KUTIPAN DOKUMEN:
►
Selasa 13 Jun 2017 16:47 WIB

Kementerian ESDM Hitung Kembali Harga BBM Bersubsidi

Rep: Frederikus Bata/ Red: Nur Aini
 Warga melakukan pengisian bahan Bakar Minyak (BBM) secara swadaya di SBPU Cikini, Jakarta, Ahad (26/2).
Foto: Republika/Agung Supriyanto
Warga melakukan pengisian bahan Bakar Minyak (BBM) secara swadaya di SBPU Cikini, Jakarta, Ahad (26/2).

REPUBLIKA.CO.ID, JAKARTA -- PT Pertamina Persero menyatakan harga Premium dan Solar bersubsidi selisihnya jauh lebih besar dibandingkan dengan yang ditetapkan pemerintah. Menanggapi hal tersebut, Kementerian Energi dan Sumber Daya Mineral menjadikannya sebagai salah satu pertimbangan penetapan harga BBM terbaru per Juli 2017.

"Keputusan kita tetap ada di pimpinan, kita kaji semua data dan segala macam," kata Direktur Jenderal Minyak dan Gas Bumi (Migas) Kementerian ESDM, IGN Wiratmaja Puja, saat ditemui, di Kompleks Parlemen, Senayan, Jakarta, Selasa (13/6).
◄
INFORMASI YANG DITAMPILKAN:
►
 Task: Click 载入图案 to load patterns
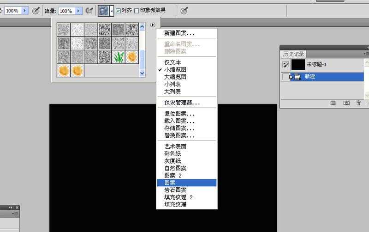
◄
BAGIAN LATIHAN:
- A) Tentukan apakah setiap pernyataan berikut sesuai dengan kutipan berita, lalu jawab ya atau tidak beserta kata-kata penentu dari kutipan berita yang dikutip persis. (i) PT Pertamina Persero menyatakan bahwa selisih harga Premium dan Solar bersubsidi jauh lebih besar daripada yang ditetapkan pemerintah. (ii) Harga BBM terbaru akan ditetapkan per Januari 2018. (iii) IGN Wiratmaja Puja ditemui di Kompleks Parlemen, Senayan, Jakarta.
- B) Ketik ulang bagian kutipan berita mulai dari "Rep: Frederikus Bata/" sampai dengan "per Juli 2017." tanpa perubahan apa pun.
Data tersebut tidak memiliki kaitan dengan kutipan berita.

JAWABAN YANG BENAR:
- A)
(i) Ya: "harga Premium dan Solar bersubsidi selisihnya jauh lebih besar dibandingkan dengan yang ditetapkan pemerintah"
(ii) Tidak: "penetapan harga BBM terbaru per Juli 2017"
(iii) Ya: "saat ditemui, di Kompleks Parlemen, Senayan, Jakarta"

- B)
Rep: Frederikus Bata/ Red: Nur Aini
 Warga melakukan pengisian bahan Bakar Minyak (BBM) secara swadaya di SBPU Cikini, Jakarta, Ahad (26/2).
Foto: Republika/Agung Supriyanto
Warga melakukan pengisian bahan Bakar Minyak (BBM) secara swadaya di SBPU Cikini, Jakarta, Ahad (26/2).

REPUBLIKA.CO.ID, JAKARTA -- PT Pertamina Persero menyatakan harga Premium dan Solar bersubsidi selisihnya jauh lebih besar dibandingkan dengan yang ditetapkan pemerintah. Menanggapi hal tersebut, Kementerian Energi dan Sumber Daya Mineral menjadikannya sebagai salah satu pertimbangan penetapan harga BBM terbaru per Juli 2017.